For my fellow members in North Texas, I have some good news. I’ve found a talented gunsmith who can and will do small, hard repair jobs with outstanding results, within a reasonable time. Ron Gervase [pronounced “Grrr-VAH-say”] was trained at the Pennsylvania School of Gunsmithing in the classical manner — he can make barrels, rust blue, carve and checker stocks from the blank, and make parts — and has deep experience working on very expensive arms. He worked for 14 years as a gunsmith at Ray’s Hardware and studied alongside two veteran ‘smiths and machinists to perfect his skills.
He has his own shop in on Avenue H in Arlington, Texas, just North of Interstate 30 and Six Flags Drive. Gervase Gunsmithing. He has a Website.
He will not accept custom stockmaking work now because it limits his time for other customer’s jobs. He holds himself to a very high standard and will not take on work unless it he feels he can give a perfect result.

**Information supplied:**
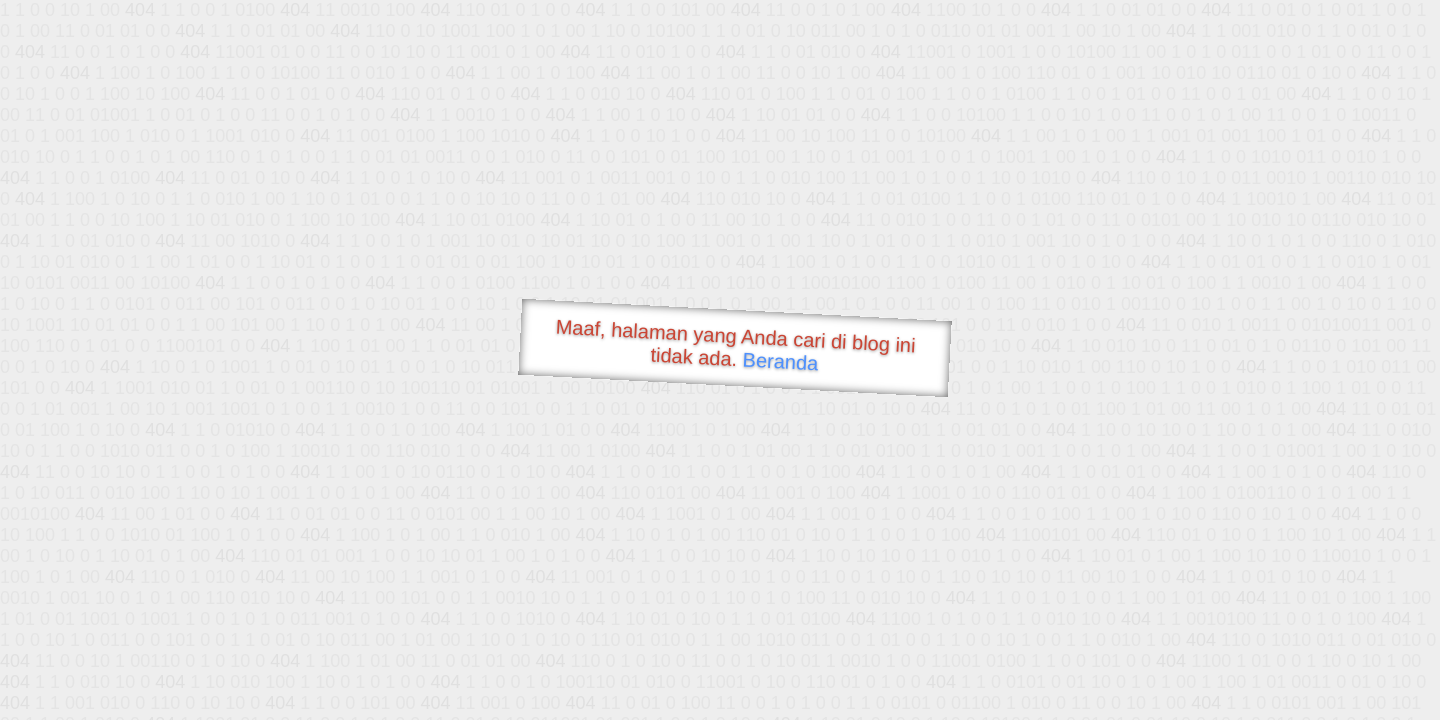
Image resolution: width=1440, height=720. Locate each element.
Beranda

**Task instructions:**
Answer these questions using the gunsmith recommendation:
(a) At which school was Ron Gervase trained?
(b) How many years did he work as a gunsmith at Ray's Hardware?
(c) What kind of work does he currently refuse to accept?
The lines above come from a separate source and have no connection to the text.

**Problem solution:**
(a) The Pennsylvania School of Gunsmithing
(b) 14 years
(c) Custom stockmaking